▶ [INSTRUCTIONS TO FOLLOW]
Reproduce the wording of the legislation passage below between "A ceases to" and "limit subsection (4).", inclusive.

▶ [PASSAGE GIVEN]

• • •

However, this section does not apply in the circumstances prescribed in the regulations (if any).

(3)

B must be treated as being subject to the conditions referred to in subsection (1)(a) that are of the class specified in the regulations (and those conditions apply as conditions of a consent or an exemption, as the case may be, with all necessary modifications as if B were the person who was originally subject to the conditions).

(4)

If the conditions that apply to B are conditions of a consent, B must be treated as being a consent holder in respect of the property and in respect of the conditions (for example, B may agree to the variation of the conditions under section 27).

(5)

A ceases to be subject to the conditions in the circumstances, and to the extent, provided for in the regulations.

(6)

Subsection (5) does not limit subsection (4).

(7)

This section does not limit section 61F(3).

Section 61G: inserted, on 22 October 2018, by section 47 of the Overseas Investment Amendment Act 2018 (2018 No 25).

62 Foreshore, seabed, riverbed, or lakebed acquired by the Crown under consent process is not subdivision

Nothing in section 11 or Part 10 of the Resource Management Act 1991 applies to—

(a)

any acquisition by the Crown of land as a direct or indirect consequence of an offer made to the Crown to satisfy section 16A(4)(f) or 17(2)(f); or

(b)

• • •

▶ [SUPPLIED MATERIAL]
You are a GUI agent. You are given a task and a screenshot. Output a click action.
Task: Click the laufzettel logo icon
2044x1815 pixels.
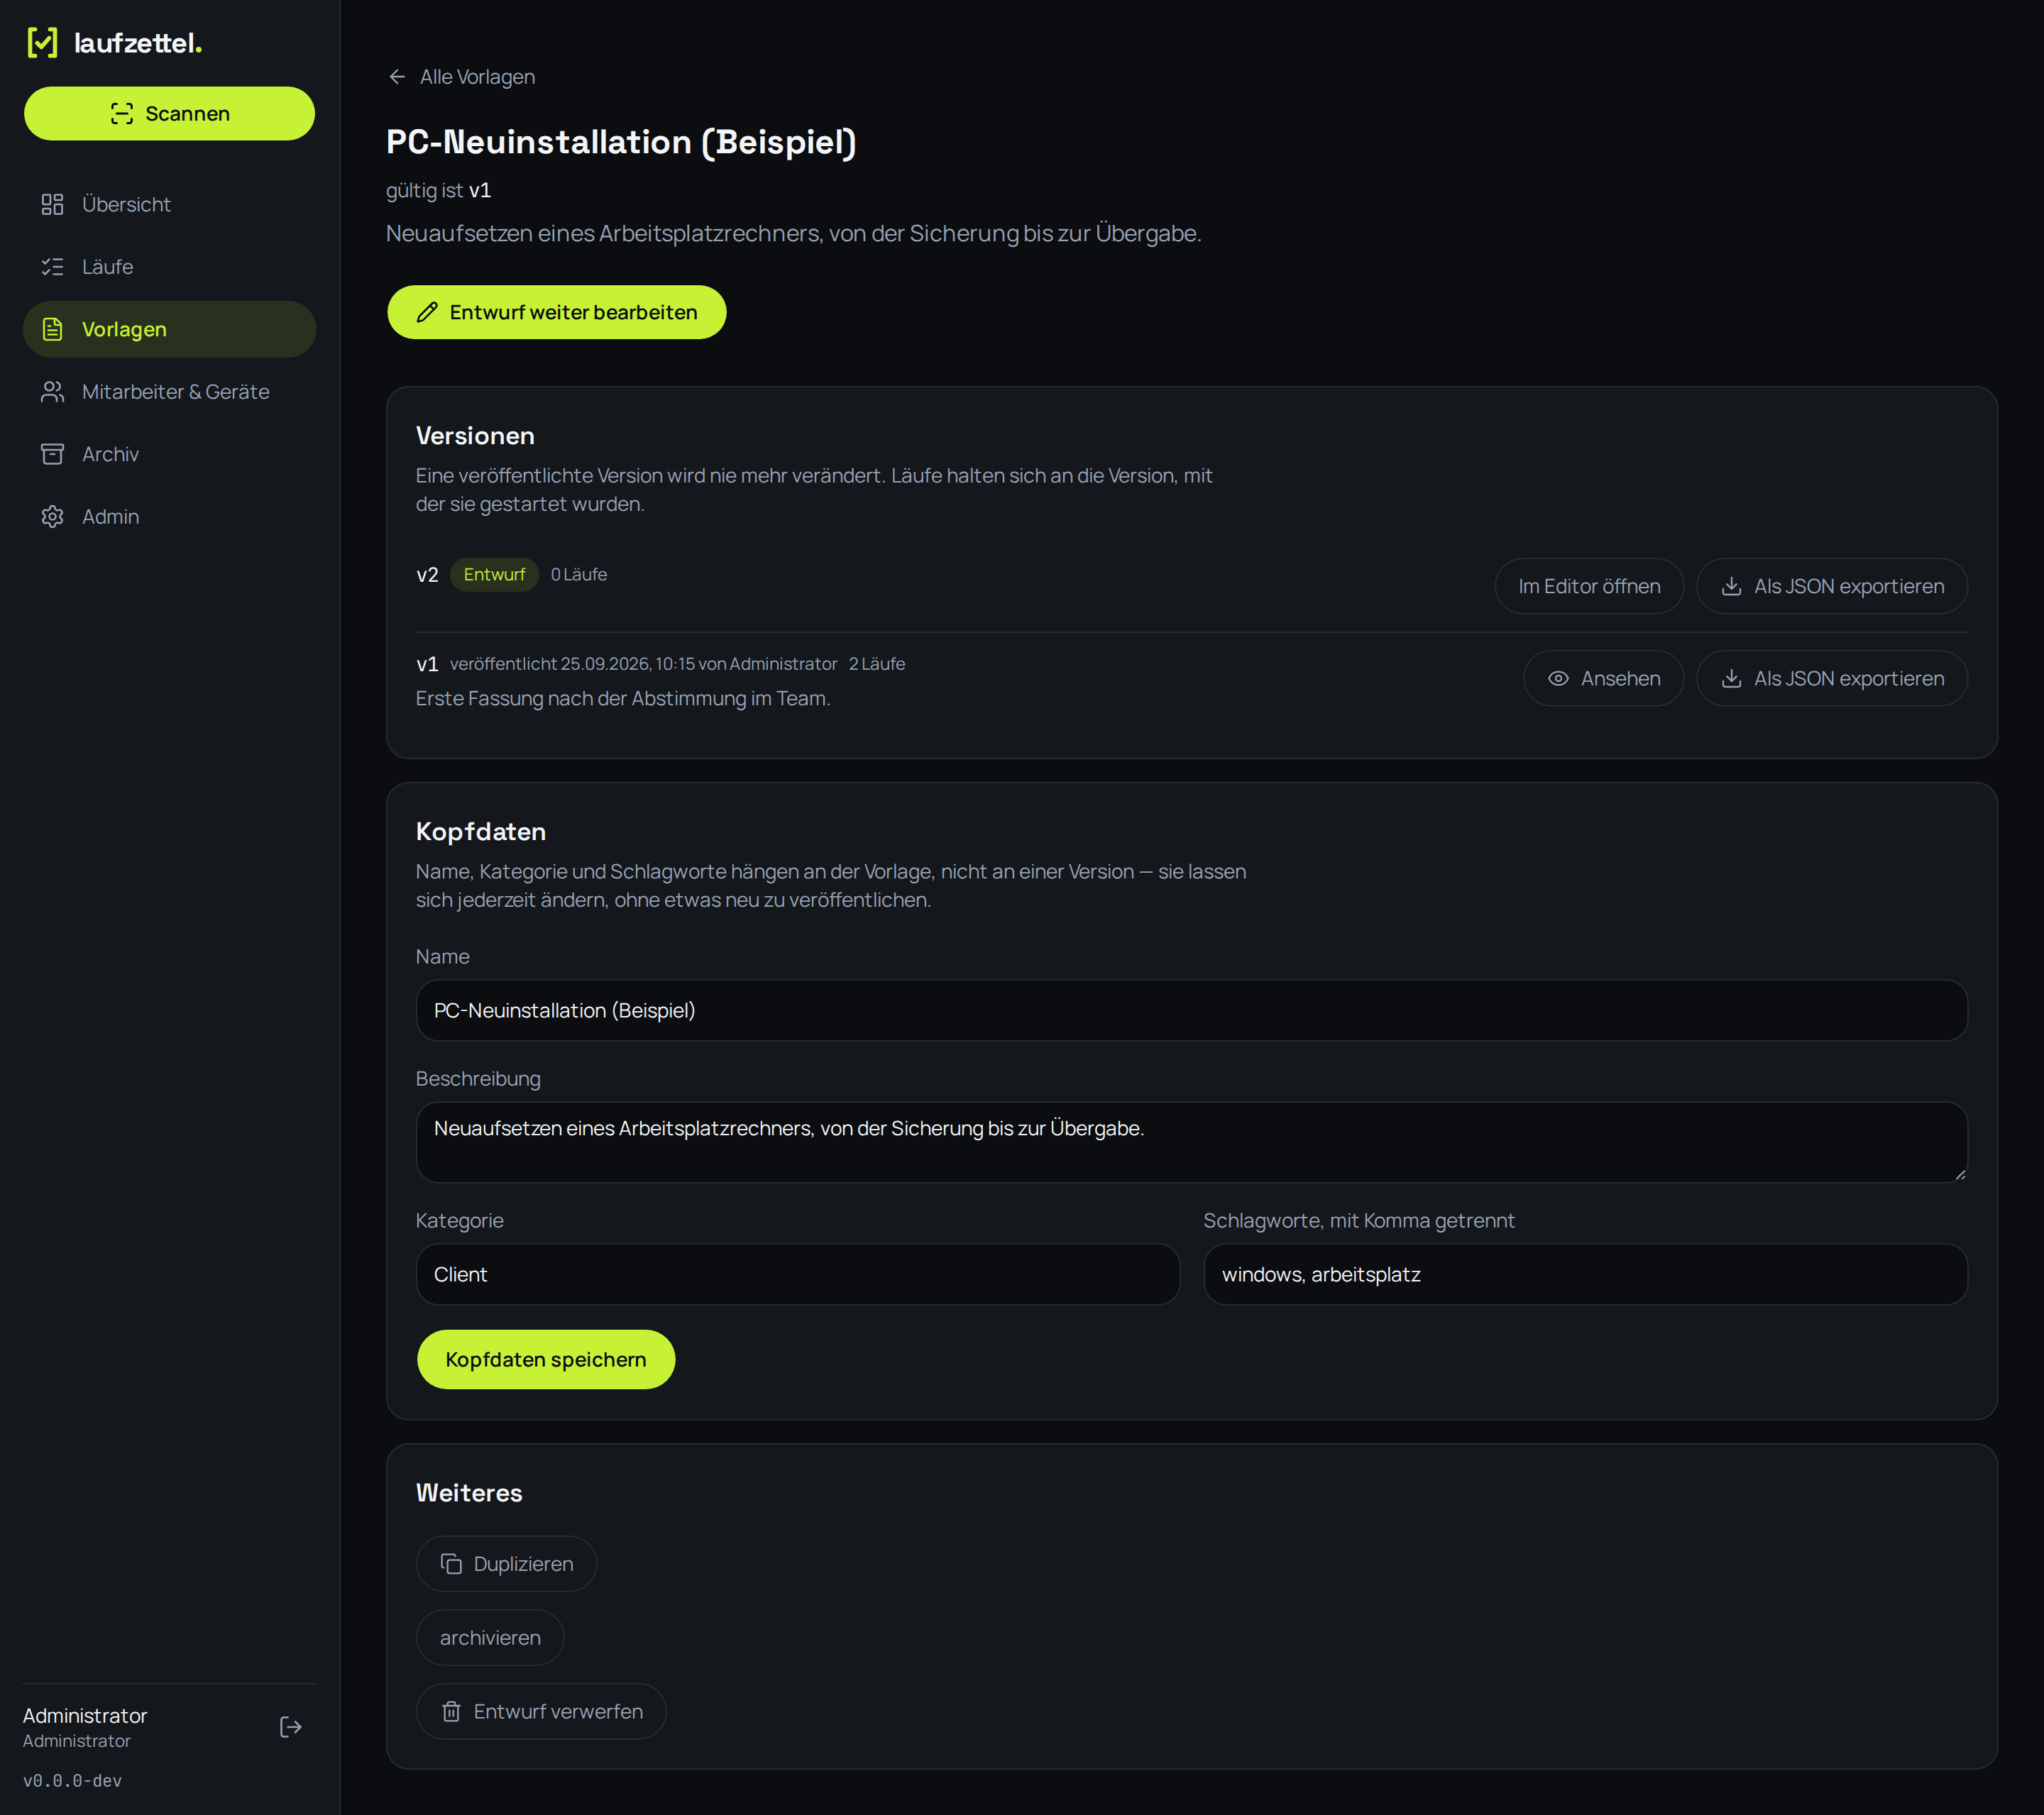point(42,43)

• • •

▶ [OUTPUT FOR THIS EXERCISE]
A ceases to be subject to the conditions in the circumstances, and to the extent, provided for in the regulations.

(6)

Subsection (5) does not limit subsection (4).